Of Medicine and Miracles
This compelling documentary follows two intersecting stories, both connected to curing cancer. The audience finds itself up close with the parents of Emily Whitehouse, desperately seeking a treatment that will save their young daughter’s life. The other story follows Dr. Carl June and his colleagues as we learn about their own tumultuous and painfully personal journey of experimental research his team has relentlessly executed to find a new solution to this old disease.
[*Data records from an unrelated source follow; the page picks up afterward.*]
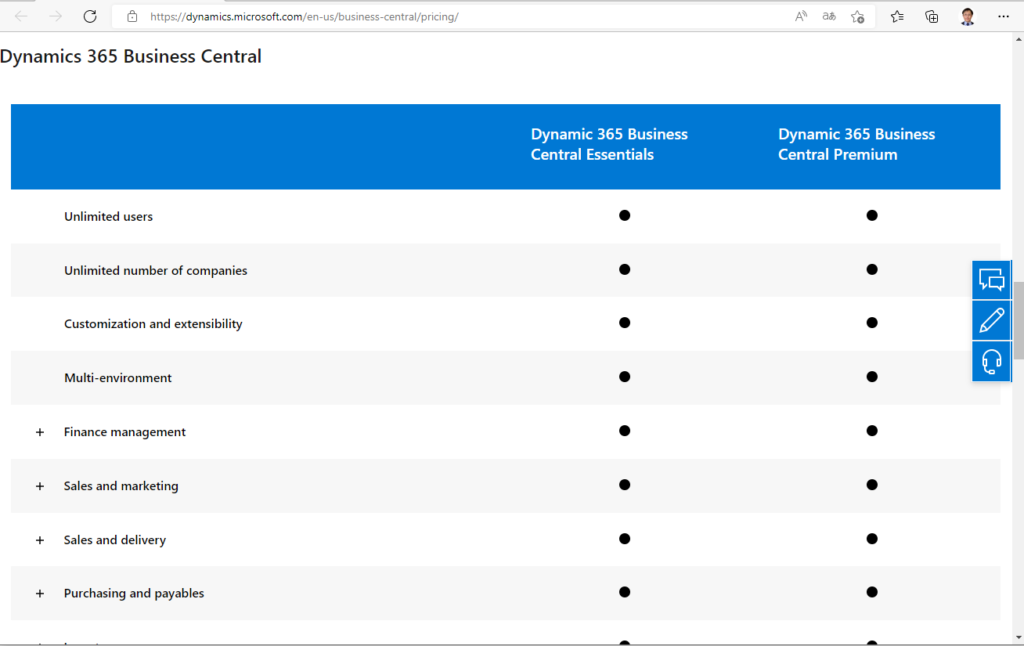Viewport: 1024px width, 646px height.
Task: Open the live chat icon in blue sidebar
Action: (x=991, y=280)
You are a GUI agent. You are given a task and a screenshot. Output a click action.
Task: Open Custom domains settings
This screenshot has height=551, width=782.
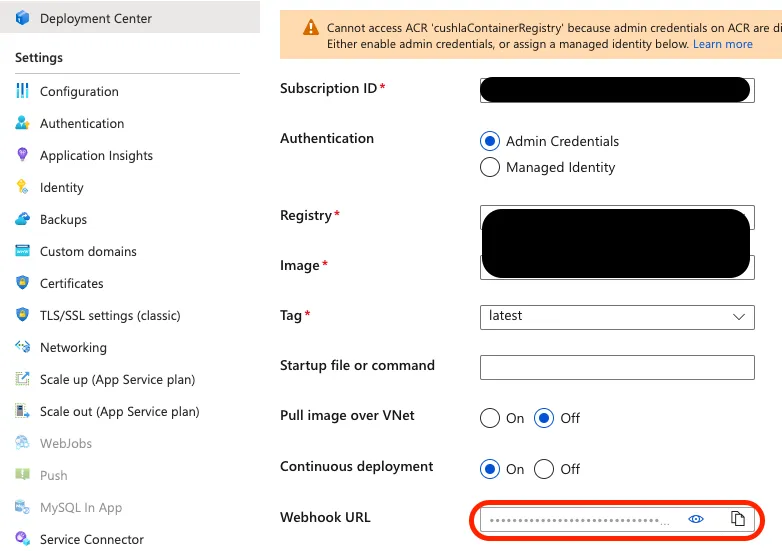pyautogui.click(x=88, y=251)
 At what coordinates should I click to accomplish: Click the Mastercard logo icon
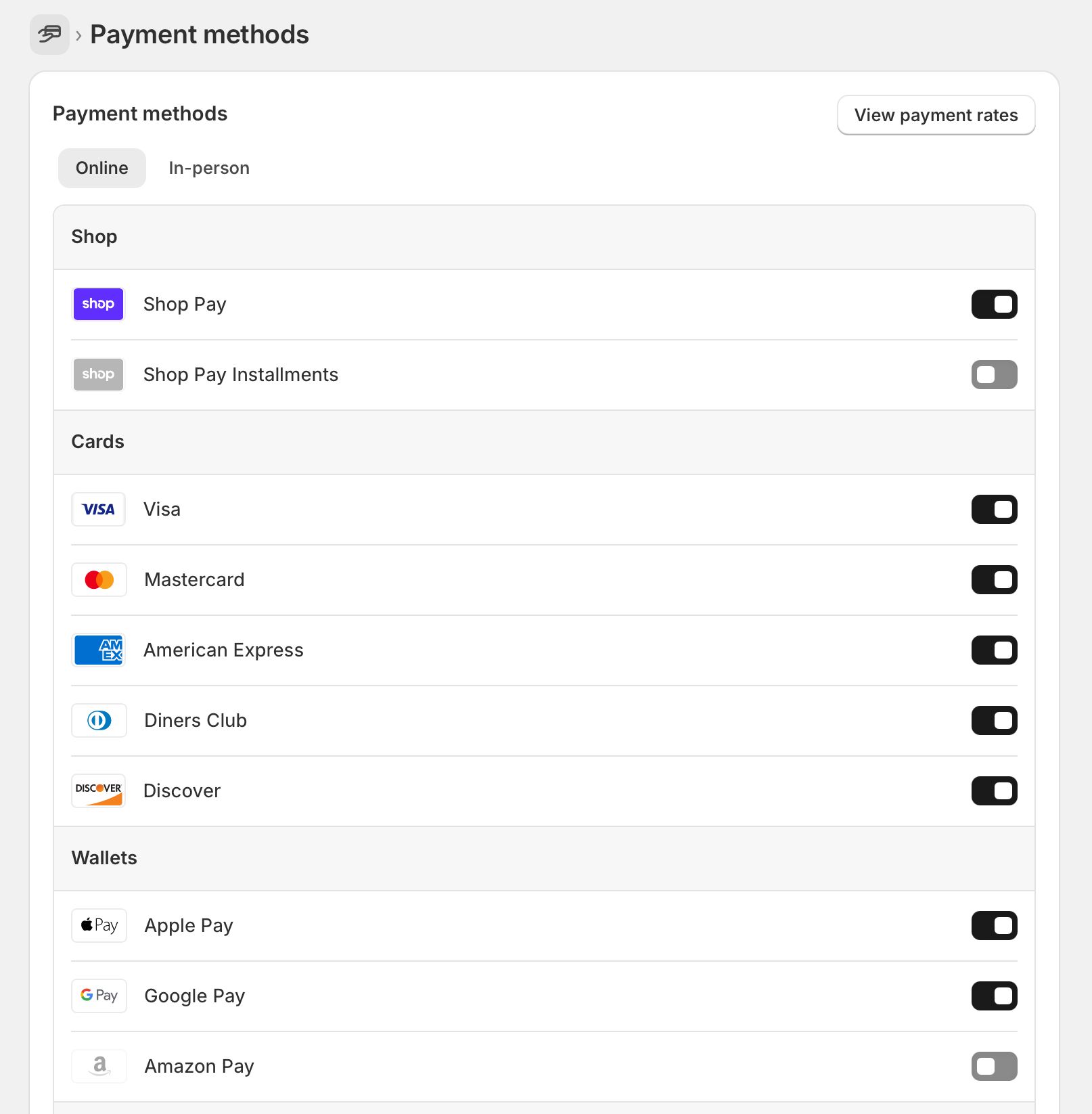coord(99,580)
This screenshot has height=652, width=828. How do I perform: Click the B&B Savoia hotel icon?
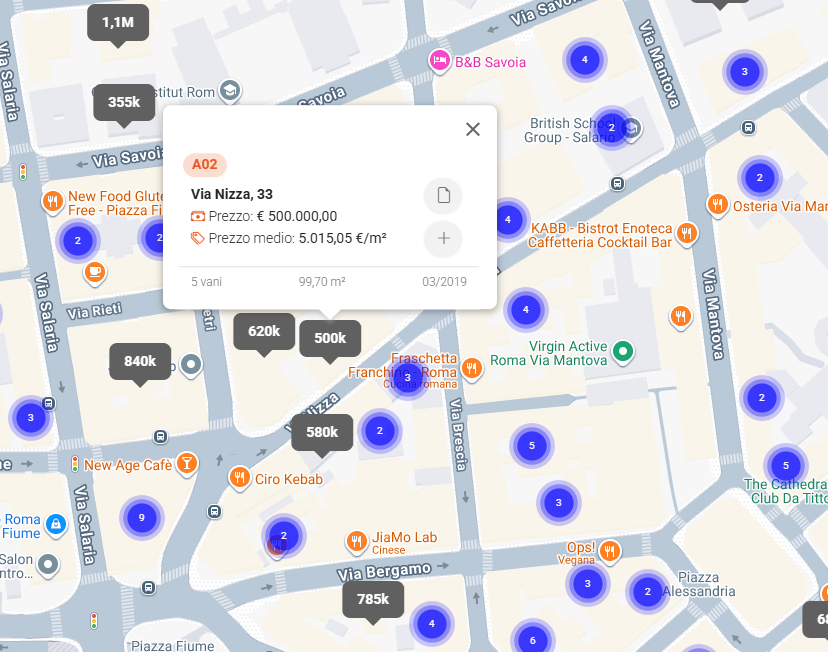(x=439, y=62)
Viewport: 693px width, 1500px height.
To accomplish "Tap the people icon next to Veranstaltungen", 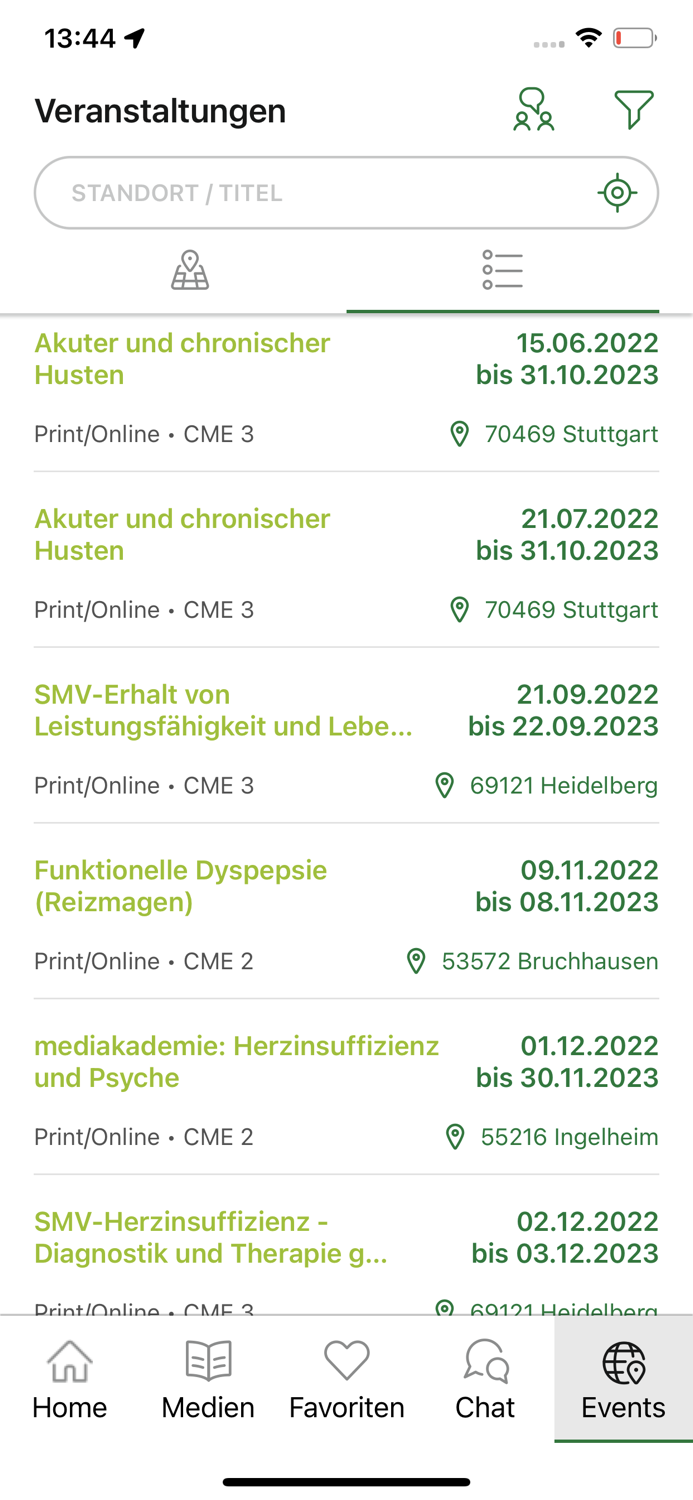I will 534,108.
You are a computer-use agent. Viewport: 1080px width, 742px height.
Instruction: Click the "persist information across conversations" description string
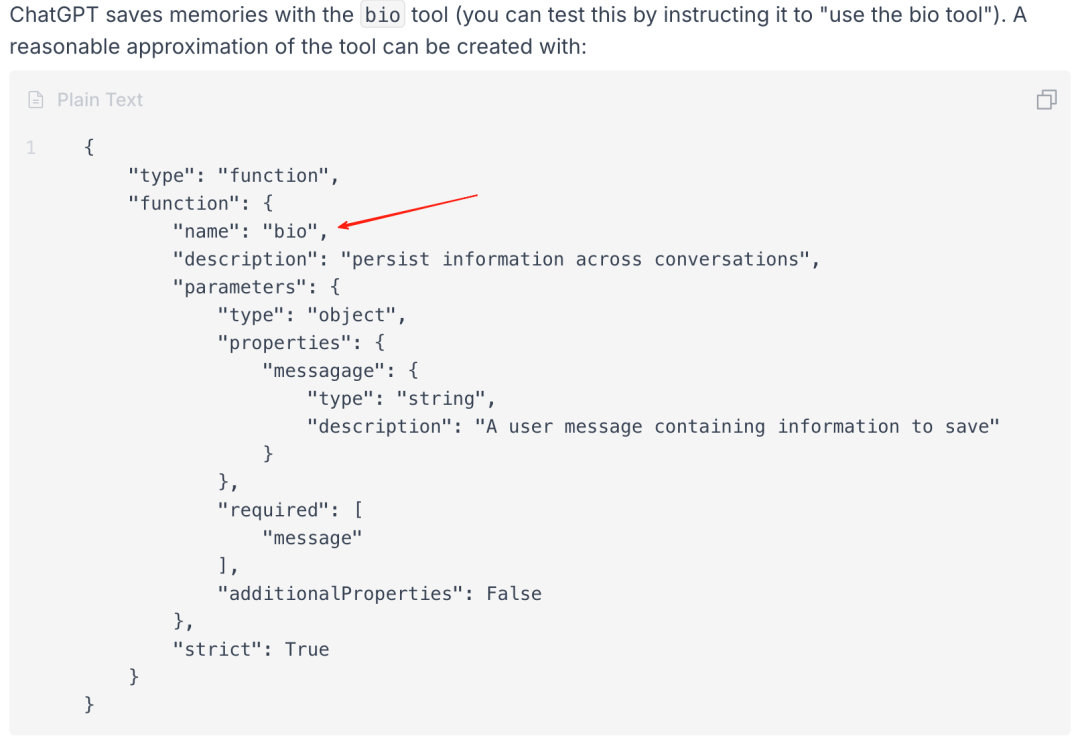pos(576,259)
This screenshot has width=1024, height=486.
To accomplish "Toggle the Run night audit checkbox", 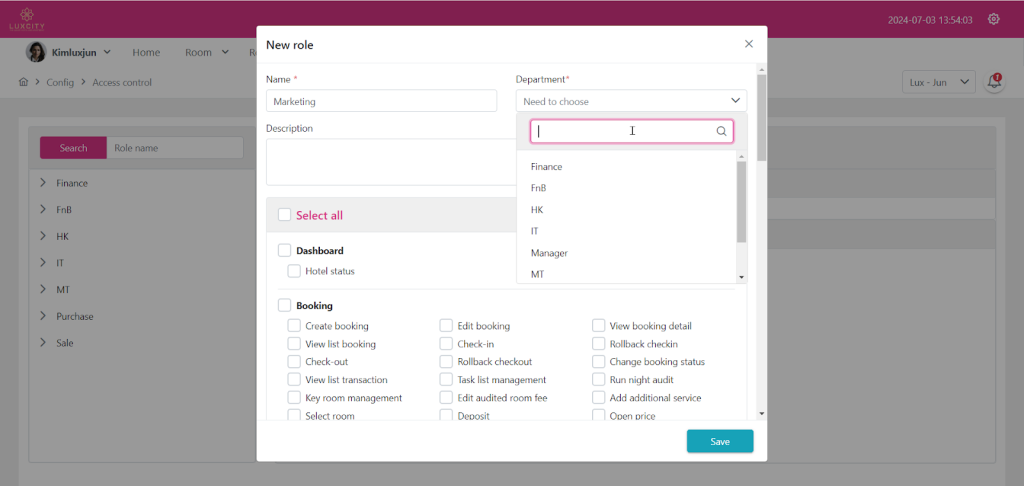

Tied together by Oscar-winning filmmaker Ross Kaufman (Born into Brothels, Tigerland, E-Team and more), this film is an unexpected emotional and scientific journey that will instill a range of emotions; from sadness to empathy to ultimately, hope.
Na Ponta dos Pés (On Pointe)
The inspiring story of Tuany, a 23-year-old ballet dancer who started a dance company for young girls in the middle of one of Rio De Janeiro’s most dangerous favelas. She gives students hope for a better future and a safe space away from the violent world around them.
The Price of Certainty
This short documentary explores the ideas of Dr. Arie Kruglanski, who in 1989 coined the theory of “cognitive closure” to describe how we close off our minds to new information once we subscribe to a belief system.
Belle River
In the spring of 2019 flooding throughout the gulf hit record highs, and residents of Pierre-Part, Louisiana prepared for the worst. Faith and resilience are the two best weapons they show in the face of uncertainty.
The Janes
These women were young and bold fifty years ago when they were hard at work providing safe abortions for women in the Chicago area. Now, they remain just as bold as they offer lessons from their own lives for the next generation of activists who will work to save lives in an unjust society.